WHEREAS, the Partners entered into the Agreement of General Partnership of the Partnership, dated as of June 30, 1998 (the “Initial Agreement”) pursuant to the provisions of the Tennessee Uniform Partnership Act (the “Act”) and other relevant laws of the State of Tennessee;
WHEREAS, the Partnership and each of the Partners has become a direct or indirect wholly-owned subsidiary of Universal Health Services, Inc. (“UHS”) following the acquisition of Psychiatric Solutions, Inc. and all of its direct and indirect subsidiaries by UHS; and
WHEREAS, the parties hereto desire to effect the amendment and restatement of the Initial Agreement and the continuation of the Partnership upon the terms, covenants and conditions hereinafter set forth.

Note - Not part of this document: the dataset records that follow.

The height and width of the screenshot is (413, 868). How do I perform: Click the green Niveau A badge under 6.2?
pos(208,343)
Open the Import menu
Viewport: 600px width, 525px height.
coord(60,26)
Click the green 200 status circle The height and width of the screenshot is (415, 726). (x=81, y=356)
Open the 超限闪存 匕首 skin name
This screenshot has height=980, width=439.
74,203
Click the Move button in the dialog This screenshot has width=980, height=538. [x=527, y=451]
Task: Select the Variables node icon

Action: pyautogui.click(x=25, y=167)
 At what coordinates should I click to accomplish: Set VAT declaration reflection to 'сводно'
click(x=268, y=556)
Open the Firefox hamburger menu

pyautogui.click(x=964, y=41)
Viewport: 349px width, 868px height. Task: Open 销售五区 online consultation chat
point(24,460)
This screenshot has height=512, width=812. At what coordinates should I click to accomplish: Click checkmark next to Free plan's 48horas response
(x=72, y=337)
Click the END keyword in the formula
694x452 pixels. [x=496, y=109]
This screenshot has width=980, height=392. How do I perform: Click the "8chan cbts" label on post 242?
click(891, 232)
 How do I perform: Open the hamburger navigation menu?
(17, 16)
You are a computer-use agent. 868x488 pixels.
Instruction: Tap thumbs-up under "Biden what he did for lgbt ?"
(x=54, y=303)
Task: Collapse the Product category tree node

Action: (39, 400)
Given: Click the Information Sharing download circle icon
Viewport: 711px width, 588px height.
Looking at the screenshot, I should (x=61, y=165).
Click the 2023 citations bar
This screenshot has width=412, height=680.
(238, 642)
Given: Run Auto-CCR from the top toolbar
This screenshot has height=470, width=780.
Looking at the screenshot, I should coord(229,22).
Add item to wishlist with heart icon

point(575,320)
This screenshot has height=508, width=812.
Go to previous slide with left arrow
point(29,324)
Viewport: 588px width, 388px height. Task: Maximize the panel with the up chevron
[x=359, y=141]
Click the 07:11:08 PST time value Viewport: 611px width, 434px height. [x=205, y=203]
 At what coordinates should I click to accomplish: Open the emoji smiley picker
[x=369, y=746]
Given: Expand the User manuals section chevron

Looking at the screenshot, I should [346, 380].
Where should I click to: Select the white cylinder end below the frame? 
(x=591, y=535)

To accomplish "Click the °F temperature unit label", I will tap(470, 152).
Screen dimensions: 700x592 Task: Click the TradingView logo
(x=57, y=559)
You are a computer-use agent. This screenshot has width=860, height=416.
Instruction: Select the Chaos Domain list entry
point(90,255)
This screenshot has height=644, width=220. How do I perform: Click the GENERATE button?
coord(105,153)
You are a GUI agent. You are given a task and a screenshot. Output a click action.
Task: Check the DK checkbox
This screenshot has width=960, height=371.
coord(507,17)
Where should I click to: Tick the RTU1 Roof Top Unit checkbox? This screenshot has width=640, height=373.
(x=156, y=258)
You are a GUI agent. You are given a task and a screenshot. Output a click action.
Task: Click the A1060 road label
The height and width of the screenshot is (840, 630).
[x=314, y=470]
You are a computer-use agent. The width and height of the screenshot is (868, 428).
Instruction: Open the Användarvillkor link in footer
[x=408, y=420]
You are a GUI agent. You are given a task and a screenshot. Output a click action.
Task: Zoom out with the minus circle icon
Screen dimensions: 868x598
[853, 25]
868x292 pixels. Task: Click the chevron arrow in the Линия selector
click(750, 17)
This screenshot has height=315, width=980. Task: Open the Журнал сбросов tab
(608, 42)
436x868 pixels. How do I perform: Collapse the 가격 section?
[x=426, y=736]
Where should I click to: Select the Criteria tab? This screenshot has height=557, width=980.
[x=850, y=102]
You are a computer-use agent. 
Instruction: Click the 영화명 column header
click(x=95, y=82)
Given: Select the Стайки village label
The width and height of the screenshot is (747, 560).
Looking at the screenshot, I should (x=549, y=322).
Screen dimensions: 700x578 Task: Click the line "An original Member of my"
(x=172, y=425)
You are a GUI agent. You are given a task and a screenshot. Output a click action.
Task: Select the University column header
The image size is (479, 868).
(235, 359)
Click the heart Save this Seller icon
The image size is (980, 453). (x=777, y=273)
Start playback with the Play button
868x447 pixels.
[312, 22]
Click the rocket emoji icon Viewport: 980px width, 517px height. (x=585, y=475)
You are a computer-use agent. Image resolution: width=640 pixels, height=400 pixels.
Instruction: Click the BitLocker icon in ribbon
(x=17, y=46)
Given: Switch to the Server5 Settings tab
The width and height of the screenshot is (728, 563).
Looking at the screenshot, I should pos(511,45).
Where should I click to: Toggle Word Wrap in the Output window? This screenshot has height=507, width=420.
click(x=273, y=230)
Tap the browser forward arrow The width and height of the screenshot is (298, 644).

NOW, THEREFORE, in consideration of the mutual promises set forth in this Agreement, and for other good and valuable consideration, the receipt and sufficiency of which are hereby expressly acknowledged, the Partners, intending to be legally bound, do hereby agree as follows:
1. Definitions.
“Act” shall mean the Tennessee Uniform Partnership Act, as amended.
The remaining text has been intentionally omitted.